# Texte fourni
____________________

Parmi les nombreuses dispositions réformant le statut des baux commerciaux que contient la loi Pinel figurent celles qui apportent de substantielles adaptations au régime des baux qualifiés de «dérogatoires» par la pratique, conclus à compter du 1er septembre 2014.
Par Jean-Luc Tixier, avocat associé, spécialisé en droit immobilier et droit public, CMS Bureau Francis Lefebvre. Il assiste tant en matière de conseil que de contentieux des entreprises commerciales et industrielles et intervient auprès des promoteurs en matière de droit de l’urbanisme, de construction, de vente et location d’immeubles, de baux emphytéotiques et à construction. Il est chargé d’enseignement à l’Université de Paris I.
Par la combinaison de plusieurs dispositions, la «courte durée» pour laquelle le bailleur et le preneur peuvent se lier est tout à la fois de prime abord allongée, mais au final substantiellement raccourcie.
Le bail dérogatoire : plus long…
Jusqu’à l’entrée en vigueur de la loi Pinel, les parties pouvaient se lier par un ou plusieurs baux dérogatoires au statut des baux commerciaux, dès lors que la durée totale du bail ou des baux successifs n’excédait pas deux ans. La rédaction de l’article L. 145-5 du Code de commerce telle qu’issue de la loi Pinel maintient cette possibilité mais en portant cette durée maximale à trois ans.
Les travaux parlementaires révèlent de façon fort surprenante que l’objectif poursuivi est d’améliorer les conditions pour tester la rentabilité d’une activité commerciale ou artisanale, en cette période d’incertitude pour le commerce ; or cet objectif est suffisamment atteint par l’exercice du congé triennal dans le bail commercial.
… mais moins pérenne
La situation des parties à l’expiration de la durée maximale de trois ans du ou des baux dérogatoires évolue sensiblement.
Si le locataire reste dans les lieux sans opposition du bailleur, il ne naît plus un nouveau bail régi par le statut des baux commerciaux dès le lendemain du jour de l’expiration du bail. Désormais les parties disposent d’un délai d’un mois «à compter de l’expiration de la période de trois ans» pour manifester leur volonté d’échapper au statut des baux commerciaux1. Ceci se traduit respectivement par le fait pour le preneur de quitter les lieux et pour le bailleur de faire connaître au locataire sa volonté de le voir quitter les lieux.

____________________

# Extrait des données
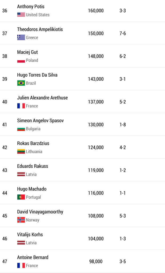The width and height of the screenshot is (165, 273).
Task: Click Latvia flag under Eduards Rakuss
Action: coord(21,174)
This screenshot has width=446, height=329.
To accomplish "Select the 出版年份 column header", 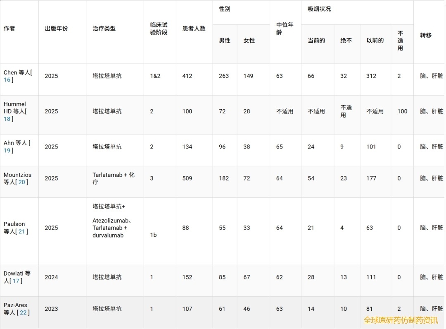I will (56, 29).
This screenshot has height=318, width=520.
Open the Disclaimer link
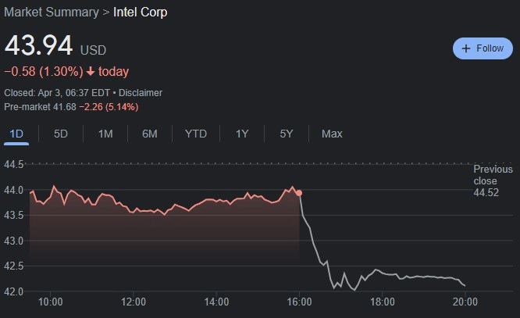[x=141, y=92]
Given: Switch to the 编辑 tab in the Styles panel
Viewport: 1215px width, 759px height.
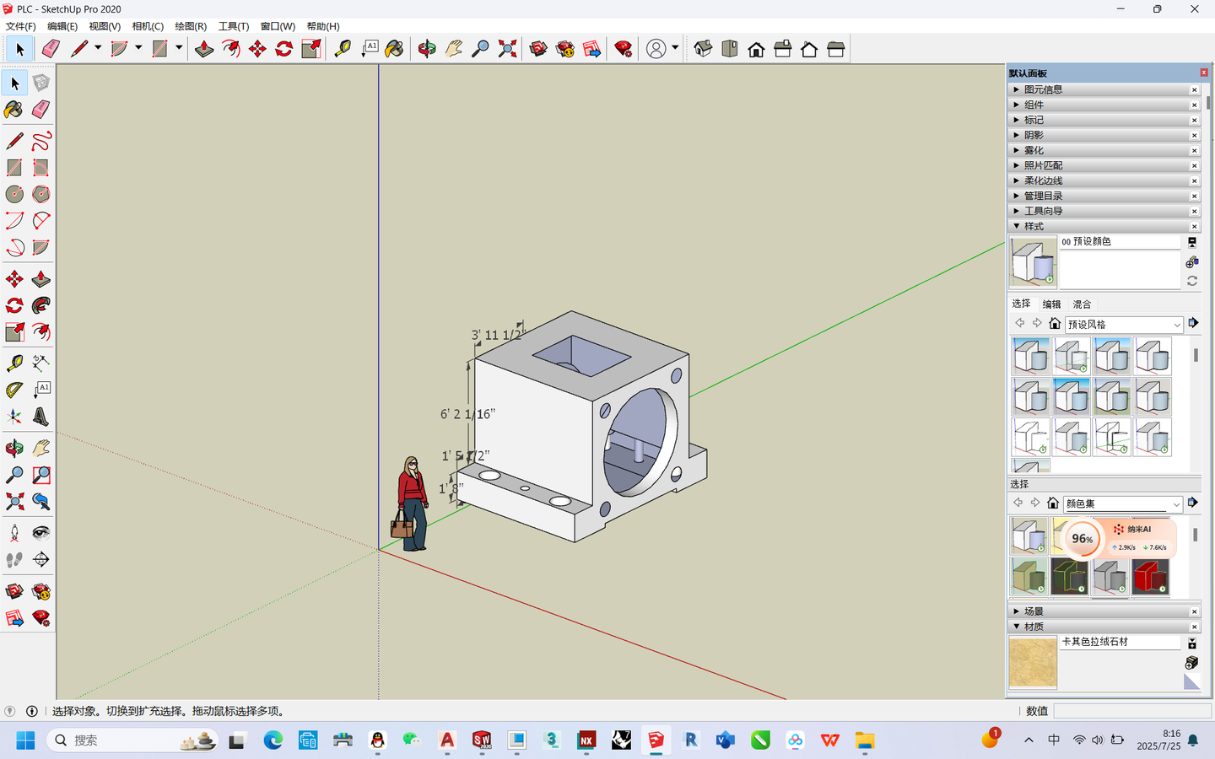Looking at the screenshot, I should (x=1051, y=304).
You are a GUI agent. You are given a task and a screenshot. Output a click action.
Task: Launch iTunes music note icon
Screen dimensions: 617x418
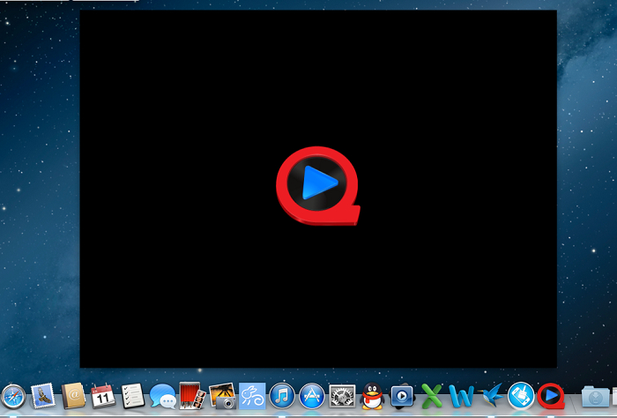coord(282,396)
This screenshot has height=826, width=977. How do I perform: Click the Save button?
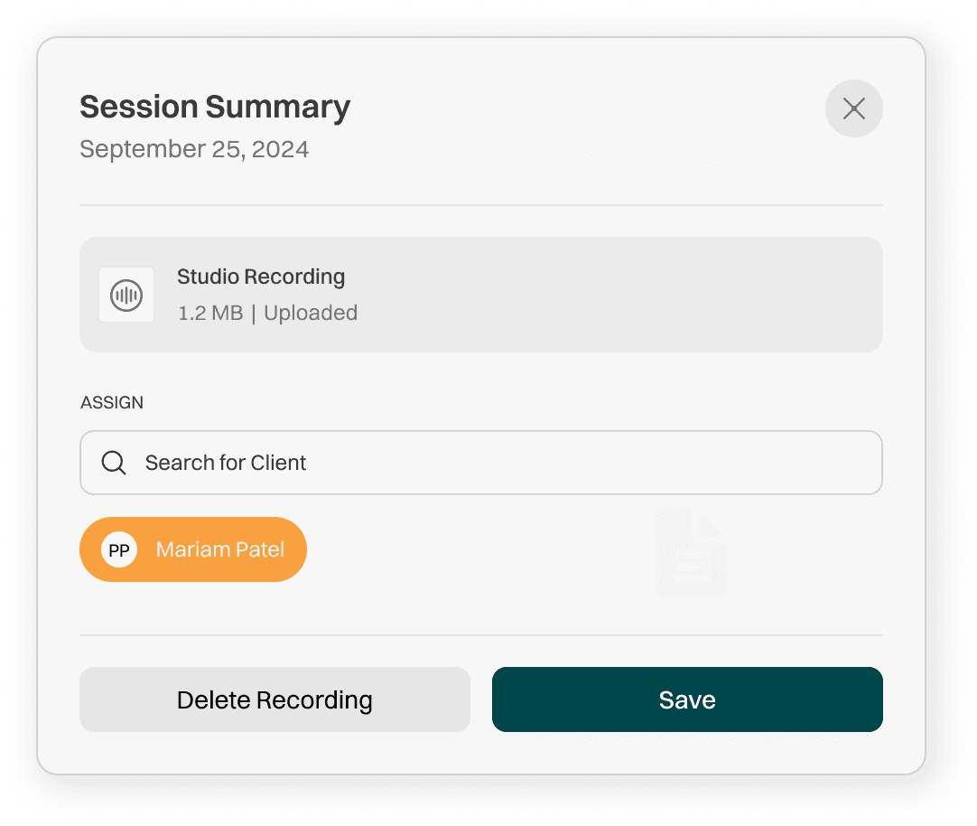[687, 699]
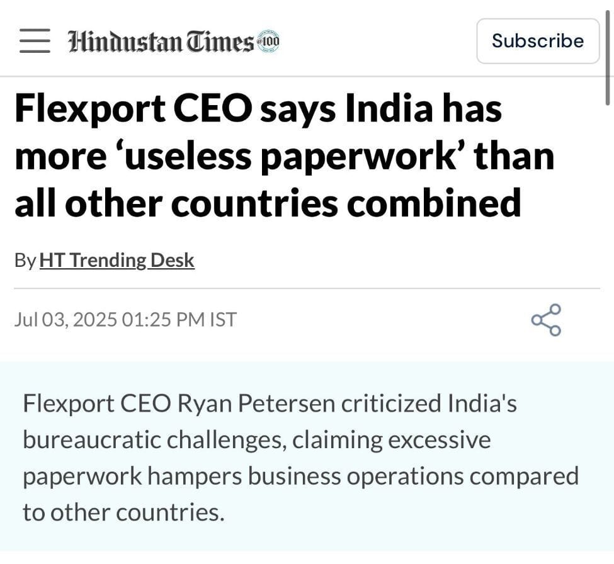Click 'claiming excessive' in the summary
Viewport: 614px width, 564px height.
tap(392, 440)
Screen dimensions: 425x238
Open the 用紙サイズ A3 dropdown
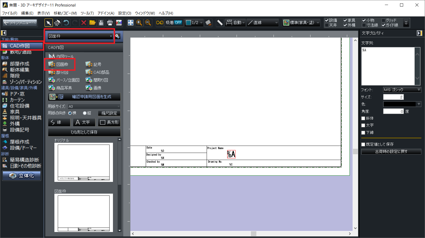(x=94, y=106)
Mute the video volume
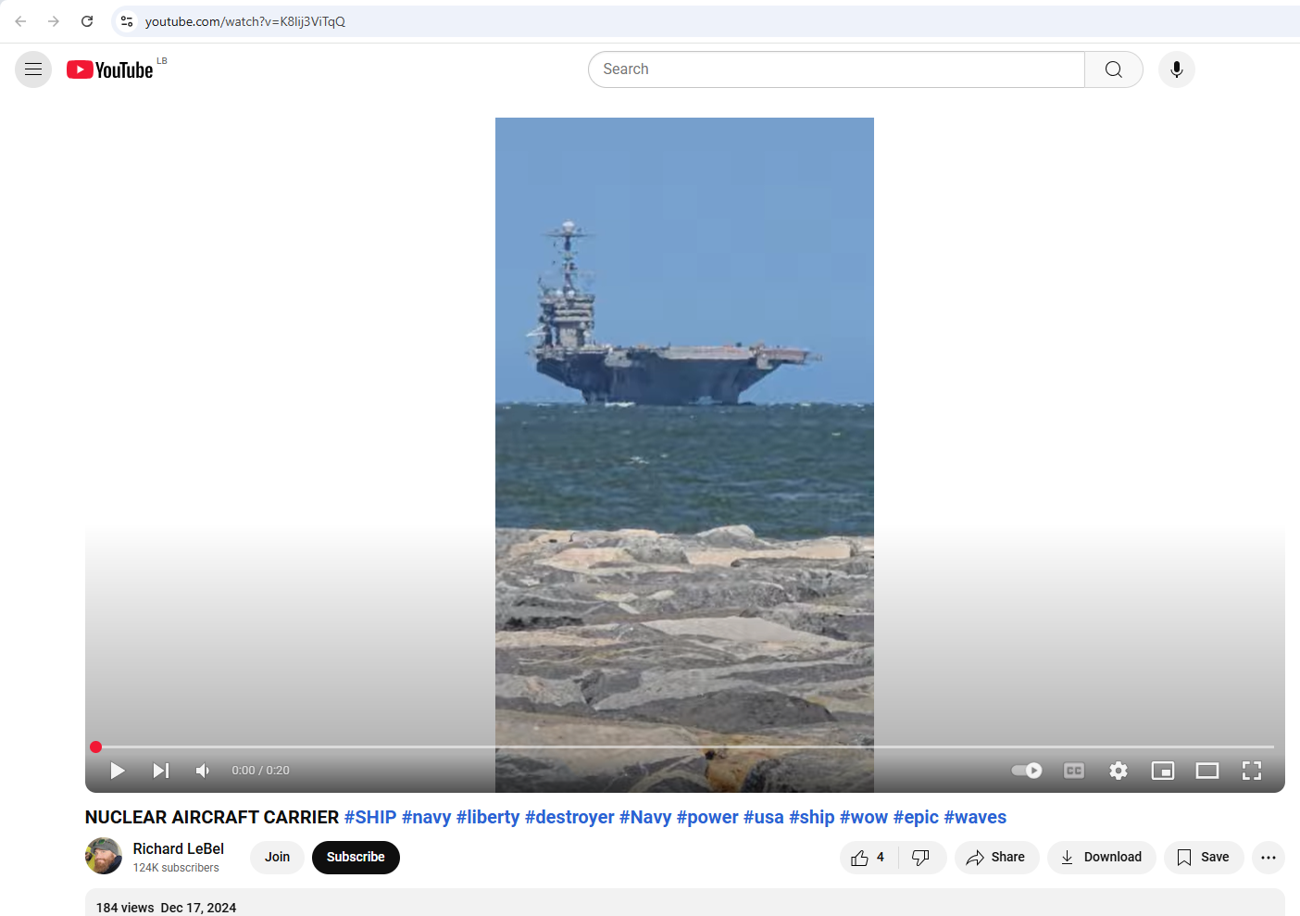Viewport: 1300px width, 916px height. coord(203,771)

____________________

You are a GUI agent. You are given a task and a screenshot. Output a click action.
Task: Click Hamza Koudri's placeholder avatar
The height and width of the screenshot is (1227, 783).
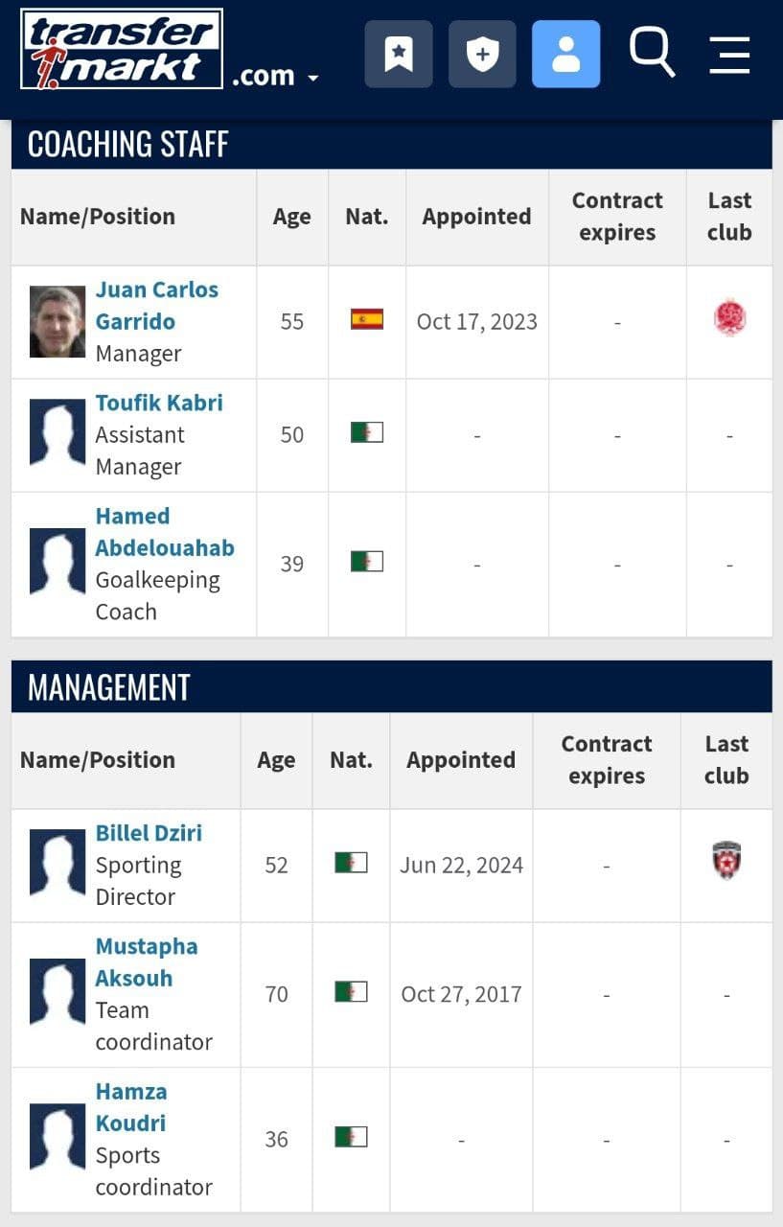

____________________

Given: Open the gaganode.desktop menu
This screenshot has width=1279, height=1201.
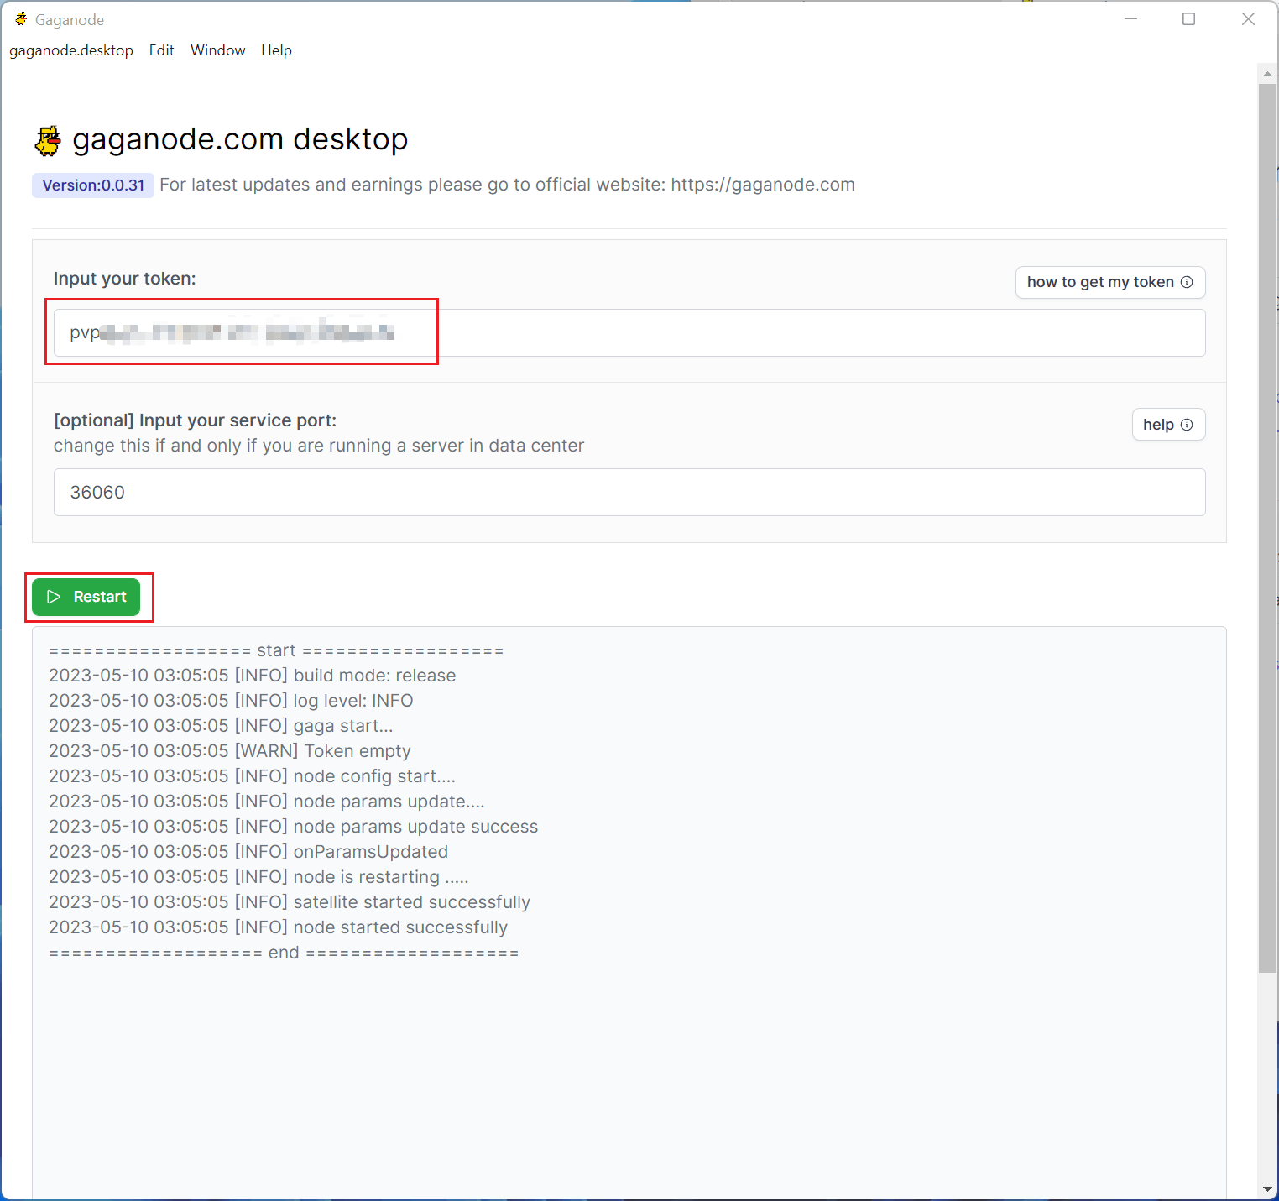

____________________

# Série d'exercices
a) Pouvez-vous recopier, dans le texte sur le bail dérogatoire, le passage qui commence par « Si le locataire » et se termine par « quitter les lieux. » ?
b) Pouvez-vous poursuivre le texte sur le bail dérogatoire à partir de l'endroit où il s'arrête ?

# Réponses par exercice
a)
Si le locataire reste dans les lieux sans opposition du bailleur, il ne naît plus un nouveau bail régi par le statut des baux commerciaux dès le lendemain du jour de l’expiration du bail. Désormais les parties disposent d’un délai d’un mois «à compter de l’expiration de la période de trois ans» pour manifester leur volonté d’échapper au statut des baux commerciaux1. Ceci se traduit respectivement par le fait pour le preneur de quitter les lieux et pour le bailleur de faire connaître au locataire sa volonté de le voir quitter les lieux.

b)
La troisième voie, qui consistait pour les parties à acter leur renonciation au bénéfice du statut et à conclure à nouveau une ou plusieurs nouvelles conventions dérogatoires n’excédant pas trois ans, ne semble plus possible ; la reconnaissance de cette possibilité par la jurisprudence2, dès lors que les strictes conditions par cette dernière étaient remplies, avait contribué au développement notable de cette pratique.
Désormais, à l’issue de la période maximale de trois ans, les parties ne pourront «plus» conclure un nouveau bail dérogeant au statut des baux commerciaux pour exploiter le même fonds dans les mêmes locaux3.
Si les parties veulent que le même fonds continue d’être exploité dans le cadre d’un bail dérogatoire, cela supposera que le bailleur dispose d’un autre local à cet effet.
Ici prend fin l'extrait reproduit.